Thursday September 19, 2019
Editorial Cartoon by Graeme MacKay, The Hamilton Spectator – Thursday September 19, 2019
Political smorgasbord doesn’t come free
Transactional politics are nothing new. That’s where a politician and/or a party offers goodies on the front end of the transaction, and the voter supports the politician/party on the back end.
It’s not unlike shopping and being drawn to sales or special deals that look especially appealing. That outfit looks good, but wait, the one next to it looks as good but it’s cheaper, or perhaps nicer in some small way. So the natural tendency is to take the one that seems better, even if the difference is marginal.
But what if the front of the special buy is fine, but you see flaws or differences once it’s unwrapped? What if you find out it needs special treatment when being cleaned, or it requires some sort of investment you weren’t expecting?
The analogy with the kind of transactional politics we’re experiencing during this election campaign isn’t perfect, but it serves the purpose. The political store has been bustling with promises, especially over the last several days, as the competing parties roll out their platforms — bit by bit — and try to be the outfit with that special something.

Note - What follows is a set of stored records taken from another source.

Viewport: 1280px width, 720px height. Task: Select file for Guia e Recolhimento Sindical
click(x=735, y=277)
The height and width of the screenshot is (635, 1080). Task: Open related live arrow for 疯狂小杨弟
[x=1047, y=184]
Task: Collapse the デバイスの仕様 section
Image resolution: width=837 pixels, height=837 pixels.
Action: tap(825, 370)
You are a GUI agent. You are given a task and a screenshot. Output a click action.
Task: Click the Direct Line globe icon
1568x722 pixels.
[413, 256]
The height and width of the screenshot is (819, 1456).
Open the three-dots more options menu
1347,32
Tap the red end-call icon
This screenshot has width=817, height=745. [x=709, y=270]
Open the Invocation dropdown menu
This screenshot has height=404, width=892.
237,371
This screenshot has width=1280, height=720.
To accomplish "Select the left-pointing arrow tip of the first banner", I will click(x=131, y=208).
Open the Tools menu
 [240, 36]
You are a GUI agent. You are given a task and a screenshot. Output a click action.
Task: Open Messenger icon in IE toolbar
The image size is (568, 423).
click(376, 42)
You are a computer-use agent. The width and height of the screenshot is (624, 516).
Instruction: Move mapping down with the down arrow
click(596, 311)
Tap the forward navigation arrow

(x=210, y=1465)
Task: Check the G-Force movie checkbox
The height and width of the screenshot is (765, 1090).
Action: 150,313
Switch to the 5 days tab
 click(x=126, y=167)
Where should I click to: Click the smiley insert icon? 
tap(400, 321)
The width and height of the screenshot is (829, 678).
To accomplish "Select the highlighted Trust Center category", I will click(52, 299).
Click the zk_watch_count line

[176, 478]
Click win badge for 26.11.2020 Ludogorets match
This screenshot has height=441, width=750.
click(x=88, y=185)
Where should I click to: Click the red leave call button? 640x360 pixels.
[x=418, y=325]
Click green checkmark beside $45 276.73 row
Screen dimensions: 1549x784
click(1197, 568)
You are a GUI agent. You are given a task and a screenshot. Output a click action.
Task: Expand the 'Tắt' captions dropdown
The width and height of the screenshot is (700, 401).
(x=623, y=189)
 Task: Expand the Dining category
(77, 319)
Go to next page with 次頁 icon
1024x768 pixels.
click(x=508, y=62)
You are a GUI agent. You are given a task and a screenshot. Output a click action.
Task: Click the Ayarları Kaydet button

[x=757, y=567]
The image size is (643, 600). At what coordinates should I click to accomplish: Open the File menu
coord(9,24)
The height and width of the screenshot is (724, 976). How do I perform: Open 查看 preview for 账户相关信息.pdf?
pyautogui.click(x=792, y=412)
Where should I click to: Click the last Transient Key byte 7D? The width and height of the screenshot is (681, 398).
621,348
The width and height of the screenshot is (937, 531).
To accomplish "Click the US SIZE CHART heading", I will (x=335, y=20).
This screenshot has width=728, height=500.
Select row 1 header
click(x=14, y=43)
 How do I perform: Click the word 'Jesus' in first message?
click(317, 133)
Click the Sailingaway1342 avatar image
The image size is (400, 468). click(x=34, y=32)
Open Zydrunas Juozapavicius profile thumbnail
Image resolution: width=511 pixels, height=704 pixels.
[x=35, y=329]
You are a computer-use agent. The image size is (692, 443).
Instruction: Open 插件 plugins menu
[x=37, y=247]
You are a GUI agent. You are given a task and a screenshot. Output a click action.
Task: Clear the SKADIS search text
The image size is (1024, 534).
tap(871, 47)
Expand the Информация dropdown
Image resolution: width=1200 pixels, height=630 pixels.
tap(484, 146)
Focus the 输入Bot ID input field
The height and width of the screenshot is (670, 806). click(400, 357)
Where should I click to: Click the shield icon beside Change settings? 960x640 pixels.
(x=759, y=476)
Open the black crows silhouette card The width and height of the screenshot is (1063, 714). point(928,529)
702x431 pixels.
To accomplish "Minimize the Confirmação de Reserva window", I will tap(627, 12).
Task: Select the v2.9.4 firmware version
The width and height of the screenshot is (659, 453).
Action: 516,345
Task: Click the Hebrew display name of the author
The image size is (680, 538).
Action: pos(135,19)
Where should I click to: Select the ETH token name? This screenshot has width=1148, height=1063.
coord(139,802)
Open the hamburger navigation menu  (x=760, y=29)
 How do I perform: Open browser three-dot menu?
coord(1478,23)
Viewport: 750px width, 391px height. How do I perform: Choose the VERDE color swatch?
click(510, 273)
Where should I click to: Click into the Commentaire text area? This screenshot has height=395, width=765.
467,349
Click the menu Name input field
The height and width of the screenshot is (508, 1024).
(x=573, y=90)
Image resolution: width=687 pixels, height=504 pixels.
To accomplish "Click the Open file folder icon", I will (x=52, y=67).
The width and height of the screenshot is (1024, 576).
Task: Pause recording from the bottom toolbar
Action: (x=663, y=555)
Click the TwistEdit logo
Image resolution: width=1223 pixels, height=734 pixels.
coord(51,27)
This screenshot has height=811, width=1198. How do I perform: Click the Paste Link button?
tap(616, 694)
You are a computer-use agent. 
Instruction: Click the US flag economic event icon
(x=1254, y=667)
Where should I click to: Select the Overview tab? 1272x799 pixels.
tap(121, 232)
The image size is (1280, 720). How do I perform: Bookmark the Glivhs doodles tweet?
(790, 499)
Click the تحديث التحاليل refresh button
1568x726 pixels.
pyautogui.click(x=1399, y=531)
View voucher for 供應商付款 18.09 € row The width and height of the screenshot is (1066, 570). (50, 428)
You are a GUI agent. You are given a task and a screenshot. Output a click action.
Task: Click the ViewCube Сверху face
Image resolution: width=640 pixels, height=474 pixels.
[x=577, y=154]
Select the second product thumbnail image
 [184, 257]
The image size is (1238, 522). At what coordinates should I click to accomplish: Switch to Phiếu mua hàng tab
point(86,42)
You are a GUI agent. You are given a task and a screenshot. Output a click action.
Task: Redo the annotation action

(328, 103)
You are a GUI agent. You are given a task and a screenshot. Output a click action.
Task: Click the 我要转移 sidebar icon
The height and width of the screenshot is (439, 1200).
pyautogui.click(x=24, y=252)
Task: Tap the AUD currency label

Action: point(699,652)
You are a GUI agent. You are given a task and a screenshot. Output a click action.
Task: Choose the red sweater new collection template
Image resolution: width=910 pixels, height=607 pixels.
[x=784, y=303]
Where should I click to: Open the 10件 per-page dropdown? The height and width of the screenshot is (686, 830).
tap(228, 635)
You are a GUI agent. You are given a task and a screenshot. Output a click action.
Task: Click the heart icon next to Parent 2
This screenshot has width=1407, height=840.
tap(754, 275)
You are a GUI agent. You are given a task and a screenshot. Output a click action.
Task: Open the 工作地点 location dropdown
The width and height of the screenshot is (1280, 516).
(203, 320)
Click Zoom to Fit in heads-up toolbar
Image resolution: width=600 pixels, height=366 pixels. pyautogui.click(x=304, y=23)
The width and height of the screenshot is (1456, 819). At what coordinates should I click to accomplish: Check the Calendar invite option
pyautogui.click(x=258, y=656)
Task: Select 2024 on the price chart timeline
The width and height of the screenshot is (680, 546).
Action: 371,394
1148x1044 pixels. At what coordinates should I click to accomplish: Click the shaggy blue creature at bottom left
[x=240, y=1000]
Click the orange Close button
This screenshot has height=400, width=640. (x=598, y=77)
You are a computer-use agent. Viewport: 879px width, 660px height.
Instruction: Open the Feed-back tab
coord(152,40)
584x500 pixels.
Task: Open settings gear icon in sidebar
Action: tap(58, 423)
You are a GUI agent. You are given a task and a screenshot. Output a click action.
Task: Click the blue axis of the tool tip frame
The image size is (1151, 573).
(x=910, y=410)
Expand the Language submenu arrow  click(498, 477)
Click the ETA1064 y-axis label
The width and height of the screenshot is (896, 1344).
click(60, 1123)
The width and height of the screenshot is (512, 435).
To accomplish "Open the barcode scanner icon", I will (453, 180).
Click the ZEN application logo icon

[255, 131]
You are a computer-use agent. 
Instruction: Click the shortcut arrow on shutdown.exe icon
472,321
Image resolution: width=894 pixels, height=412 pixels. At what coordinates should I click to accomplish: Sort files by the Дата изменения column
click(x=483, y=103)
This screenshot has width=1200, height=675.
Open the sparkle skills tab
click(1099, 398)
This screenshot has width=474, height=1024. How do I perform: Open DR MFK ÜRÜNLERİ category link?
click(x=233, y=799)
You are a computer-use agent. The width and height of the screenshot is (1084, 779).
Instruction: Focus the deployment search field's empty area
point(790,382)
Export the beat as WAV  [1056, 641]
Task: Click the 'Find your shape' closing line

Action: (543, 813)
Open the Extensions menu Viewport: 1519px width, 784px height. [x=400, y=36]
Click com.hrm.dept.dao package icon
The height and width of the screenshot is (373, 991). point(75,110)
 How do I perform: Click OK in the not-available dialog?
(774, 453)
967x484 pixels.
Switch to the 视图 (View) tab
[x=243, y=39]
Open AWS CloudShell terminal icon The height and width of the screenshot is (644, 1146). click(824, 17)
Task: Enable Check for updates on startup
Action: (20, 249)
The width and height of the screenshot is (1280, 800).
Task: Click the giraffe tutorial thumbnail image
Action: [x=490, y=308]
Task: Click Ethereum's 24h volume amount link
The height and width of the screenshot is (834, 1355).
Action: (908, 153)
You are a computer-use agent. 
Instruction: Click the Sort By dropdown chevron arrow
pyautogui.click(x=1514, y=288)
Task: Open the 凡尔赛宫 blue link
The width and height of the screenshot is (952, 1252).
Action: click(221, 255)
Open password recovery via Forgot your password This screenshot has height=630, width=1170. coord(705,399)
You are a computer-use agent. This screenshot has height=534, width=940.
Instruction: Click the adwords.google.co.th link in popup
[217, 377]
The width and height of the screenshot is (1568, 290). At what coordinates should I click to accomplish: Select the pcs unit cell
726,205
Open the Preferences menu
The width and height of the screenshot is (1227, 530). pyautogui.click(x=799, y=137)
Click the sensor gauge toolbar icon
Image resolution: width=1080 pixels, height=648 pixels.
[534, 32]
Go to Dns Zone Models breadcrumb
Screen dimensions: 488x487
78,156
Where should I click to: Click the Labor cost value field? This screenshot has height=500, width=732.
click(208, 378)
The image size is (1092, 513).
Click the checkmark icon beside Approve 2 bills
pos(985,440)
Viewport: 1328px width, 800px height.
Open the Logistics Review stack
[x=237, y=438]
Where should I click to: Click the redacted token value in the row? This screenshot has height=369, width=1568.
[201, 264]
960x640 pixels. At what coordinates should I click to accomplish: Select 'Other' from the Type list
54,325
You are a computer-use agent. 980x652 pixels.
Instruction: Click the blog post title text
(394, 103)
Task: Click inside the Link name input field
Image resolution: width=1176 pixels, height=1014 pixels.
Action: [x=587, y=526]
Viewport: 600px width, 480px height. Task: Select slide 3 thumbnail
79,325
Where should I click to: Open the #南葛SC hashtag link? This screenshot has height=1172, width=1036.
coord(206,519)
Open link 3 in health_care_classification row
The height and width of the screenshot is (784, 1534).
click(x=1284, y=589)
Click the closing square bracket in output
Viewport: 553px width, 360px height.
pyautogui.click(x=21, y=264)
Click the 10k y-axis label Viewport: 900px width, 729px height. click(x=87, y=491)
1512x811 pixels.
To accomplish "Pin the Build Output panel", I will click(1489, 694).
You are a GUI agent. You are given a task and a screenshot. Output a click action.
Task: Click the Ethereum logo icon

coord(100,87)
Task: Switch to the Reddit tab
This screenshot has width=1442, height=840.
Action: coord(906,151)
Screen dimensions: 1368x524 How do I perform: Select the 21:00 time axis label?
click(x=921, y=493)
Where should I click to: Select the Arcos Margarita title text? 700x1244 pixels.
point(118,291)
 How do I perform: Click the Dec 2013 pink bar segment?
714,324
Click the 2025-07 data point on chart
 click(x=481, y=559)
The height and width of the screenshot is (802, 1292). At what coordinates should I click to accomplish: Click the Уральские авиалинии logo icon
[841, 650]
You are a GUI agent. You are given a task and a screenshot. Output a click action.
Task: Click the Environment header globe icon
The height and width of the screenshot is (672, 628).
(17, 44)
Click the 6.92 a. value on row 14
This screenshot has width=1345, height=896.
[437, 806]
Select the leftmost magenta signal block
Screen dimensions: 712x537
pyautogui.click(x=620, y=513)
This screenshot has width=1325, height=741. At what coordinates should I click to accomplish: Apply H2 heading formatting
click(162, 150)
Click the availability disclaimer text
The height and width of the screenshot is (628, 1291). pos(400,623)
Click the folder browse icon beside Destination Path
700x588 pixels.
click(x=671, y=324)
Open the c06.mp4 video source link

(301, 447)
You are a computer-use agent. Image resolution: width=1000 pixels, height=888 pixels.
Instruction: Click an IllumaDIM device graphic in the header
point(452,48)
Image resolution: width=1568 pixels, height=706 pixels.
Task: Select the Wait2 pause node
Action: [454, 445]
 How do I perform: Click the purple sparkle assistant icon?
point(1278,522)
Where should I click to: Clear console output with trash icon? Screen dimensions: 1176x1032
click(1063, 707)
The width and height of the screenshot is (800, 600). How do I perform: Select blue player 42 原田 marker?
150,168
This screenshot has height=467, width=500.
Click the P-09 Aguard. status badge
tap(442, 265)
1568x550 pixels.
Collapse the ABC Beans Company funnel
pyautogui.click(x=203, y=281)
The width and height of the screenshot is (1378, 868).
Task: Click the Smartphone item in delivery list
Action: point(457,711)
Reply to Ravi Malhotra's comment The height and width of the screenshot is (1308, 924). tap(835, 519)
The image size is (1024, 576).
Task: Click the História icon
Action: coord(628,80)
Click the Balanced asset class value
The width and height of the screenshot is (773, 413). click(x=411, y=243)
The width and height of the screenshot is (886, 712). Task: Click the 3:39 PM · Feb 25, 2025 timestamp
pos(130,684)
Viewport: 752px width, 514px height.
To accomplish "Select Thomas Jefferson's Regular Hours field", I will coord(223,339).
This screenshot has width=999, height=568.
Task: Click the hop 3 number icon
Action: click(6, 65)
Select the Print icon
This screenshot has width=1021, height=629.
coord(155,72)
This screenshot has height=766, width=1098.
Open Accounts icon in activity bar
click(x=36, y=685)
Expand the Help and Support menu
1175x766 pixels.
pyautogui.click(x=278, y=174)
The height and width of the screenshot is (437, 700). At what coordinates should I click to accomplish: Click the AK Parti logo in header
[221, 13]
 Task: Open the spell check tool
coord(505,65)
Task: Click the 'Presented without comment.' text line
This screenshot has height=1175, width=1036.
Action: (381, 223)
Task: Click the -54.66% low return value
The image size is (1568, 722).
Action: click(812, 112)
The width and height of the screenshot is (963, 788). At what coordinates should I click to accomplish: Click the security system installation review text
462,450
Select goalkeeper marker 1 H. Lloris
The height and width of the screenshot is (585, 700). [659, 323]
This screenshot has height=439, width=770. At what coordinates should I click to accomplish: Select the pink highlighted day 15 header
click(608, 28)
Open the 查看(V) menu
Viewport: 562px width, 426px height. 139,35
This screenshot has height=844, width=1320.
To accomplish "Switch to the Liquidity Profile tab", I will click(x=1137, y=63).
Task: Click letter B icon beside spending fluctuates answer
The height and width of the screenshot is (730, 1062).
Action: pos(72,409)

There’s nothing wrong with all this, to a point. It serves the purpose of offering measurable alternatives. If you don’t like the Conservative plan to expand RESPs, you can choose the Liberals because you like their plan about helping first-time home buyers. Or vice-versa. But it can be problematic when this sort of offer-of-the-day political play dominates the campaign to the exclusion of all else, and that is what’s happening right now.
It’s a veritable smorgasbord. Pick the party that has enough you like, and just vote for them? Of course, it’s not that easy. We know that not all promises are kept. Remember Justin Trudeau on electoral reform. We know that not all promises are fully explained. Andrew Scheer’s tax cuts are phased in so the maximum benefit comes only after three years. And the cost of that promise alone is $6 billion, which has to be paid for by someone — who might that be?
A big problem with many of the promises made to date is that the parties haven’t explained fully — in some cases not at all — how they will pay for their promises. That’s a critical part of understanding how parties will govern if elected. And it’s not always just about balanced budgets or deficits. It’s also about what things — like government services and support — get sacrificed in order for promises to be kept.
All smorgasbords end the same way. There’s a bill to pay. We can all stand to be reminded of that. (Hamilton Spectator)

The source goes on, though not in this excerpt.